Un’ulteriore ondata di caldo africano investirà l’Italia fino almeno alla settimana di Ferragosto, portando con sé notti tropicali e un’afa insopportabile. Secondo le previsioni meteorologiche di Edoardo Ferrara di 3bmeteo.com, dopo un lieve abbassamento delle temperature durante il weekend, l’anticiclone subtropicale tornerà a dominare su Mediterraneo e parte d’Europa, mantenendo le temperature elevate.
Per il fine settimana, si prevede una leggera diminuzione delle massime, che si attesteranno attorno ai 33-34°C nelle zone settentrionali, mentre la settimana successiva sarà caratterizzata da picchi di 36-38°C nelle aree interne e possibilità di arrivare a 40°C. Il fenomeno del caldo sarà accentuato dall’afa, in particolare nella Pianura Padana e lungo i settori costieri, dove le minime notturne oscilleranno tra 24-25°C. I meteora sono indicati anche in alta quota, dove si supereranno i 30°C a 1000 metri.

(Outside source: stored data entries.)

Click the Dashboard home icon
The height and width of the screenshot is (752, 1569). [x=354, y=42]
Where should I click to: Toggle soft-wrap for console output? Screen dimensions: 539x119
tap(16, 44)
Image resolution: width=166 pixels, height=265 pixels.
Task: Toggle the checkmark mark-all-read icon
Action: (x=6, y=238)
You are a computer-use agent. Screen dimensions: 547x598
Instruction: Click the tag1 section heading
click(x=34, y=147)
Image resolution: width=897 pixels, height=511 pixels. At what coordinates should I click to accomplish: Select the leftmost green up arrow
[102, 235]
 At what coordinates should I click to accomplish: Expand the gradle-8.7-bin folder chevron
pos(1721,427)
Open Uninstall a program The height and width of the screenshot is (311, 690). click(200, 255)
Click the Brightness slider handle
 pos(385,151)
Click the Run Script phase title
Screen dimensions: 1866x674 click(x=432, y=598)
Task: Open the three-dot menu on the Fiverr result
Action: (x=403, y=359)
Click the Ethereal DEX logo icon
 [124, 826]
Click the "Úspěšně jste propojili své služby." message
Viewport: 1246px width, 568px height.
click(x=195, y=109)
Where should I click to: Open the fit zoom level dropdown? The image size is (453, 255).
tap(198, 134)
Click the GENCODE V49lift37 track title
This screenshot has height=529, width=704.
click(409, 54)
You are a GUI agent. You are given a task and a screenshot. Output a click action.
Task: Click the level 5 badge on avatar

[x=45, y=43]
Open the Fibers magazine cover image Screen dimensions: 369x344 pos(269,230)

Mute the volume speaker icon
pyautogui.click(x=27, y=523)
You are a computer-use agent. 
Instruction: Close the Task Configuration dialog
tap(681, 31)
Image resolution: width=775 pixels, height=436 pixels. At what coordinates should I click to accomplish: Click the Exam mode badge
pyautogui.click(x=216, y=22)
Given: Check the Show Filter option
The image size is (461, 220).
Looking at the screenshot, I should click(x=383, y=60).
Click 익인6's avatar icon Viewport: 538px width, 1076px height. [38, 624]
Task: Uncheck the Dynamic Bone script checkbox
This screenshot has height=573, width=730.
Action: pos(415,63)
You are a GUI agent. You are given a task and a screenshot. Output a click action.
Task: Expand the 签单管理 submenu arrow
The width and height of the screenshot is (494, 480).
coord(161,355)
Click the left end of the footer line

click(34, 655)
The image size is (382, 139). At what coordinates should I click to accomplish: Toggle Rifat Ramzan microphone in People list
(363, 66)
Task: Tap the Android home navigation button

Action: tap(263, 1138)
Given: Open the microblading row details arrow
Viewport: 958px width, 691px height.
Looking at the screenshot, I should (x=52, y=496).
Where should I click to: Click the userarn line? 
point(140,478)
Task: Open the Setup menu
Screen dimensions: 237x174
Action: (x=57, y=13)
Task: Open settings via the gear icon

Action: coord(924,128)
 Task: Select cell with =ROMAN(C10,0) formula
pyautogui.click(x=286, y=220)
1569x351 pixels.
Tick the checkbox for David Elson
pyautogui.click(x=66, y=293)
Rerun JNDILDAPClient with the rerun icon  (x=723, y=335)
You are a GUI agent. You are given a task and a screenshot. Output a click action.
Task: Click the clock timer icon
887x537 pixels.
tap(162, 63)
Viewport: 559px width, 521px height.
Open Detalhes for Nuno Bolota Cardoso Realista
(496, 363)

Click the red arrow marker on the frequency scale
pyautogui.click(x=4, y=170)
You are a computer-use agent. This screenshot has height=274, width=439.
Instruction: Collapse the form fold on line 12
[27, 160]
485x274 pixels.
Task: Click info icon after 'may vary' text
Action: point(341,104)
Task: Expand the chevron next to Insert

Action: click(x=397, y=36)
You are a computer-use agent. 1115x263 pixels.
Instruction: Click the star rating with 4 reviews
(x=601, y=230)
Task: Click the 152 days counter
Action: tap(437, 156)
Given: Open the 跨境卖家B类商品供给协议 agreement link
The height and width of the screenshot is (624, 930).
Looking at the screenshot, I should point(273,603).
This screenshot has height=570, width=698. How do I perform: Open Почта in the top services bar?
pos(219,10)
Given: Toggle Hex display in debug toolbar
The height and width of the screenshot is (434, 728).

Crisi idrica nel Nord Italia
Le condizioni climatiche attuali sono particolarmente critiche, con un deficit idrico del 60-80% in alcune regioni del Nord, come il Piemonte, che ha dichiarato lo stato di emergenza. I problemi non sono limitati a questa regione: anche Lombardia e Veneto stanno affrontando razionamenti idrici e si stima che oltre 100 comuni necessitino di autobotti per la distribuzione dell’acqua. A Cremona, il livello del Fiume Po ha raggiunto il record negativo di 8.59 metri sotto lo zero idrometrico.
Analoghe difficoltà si verificano in Friuli e Emilia Romagna, dove gran parte dei fiumi registra un deficit del 70% della portata media. Tuttavia, i temporali previsti nei prossimi giorni non basteranno a risolvere la crisi, poiché tali eventi meteorologici tendono ad essere localizzati, non causando un assorbimento adeguato del terreno e non influenzando significativamente le falde acquifere.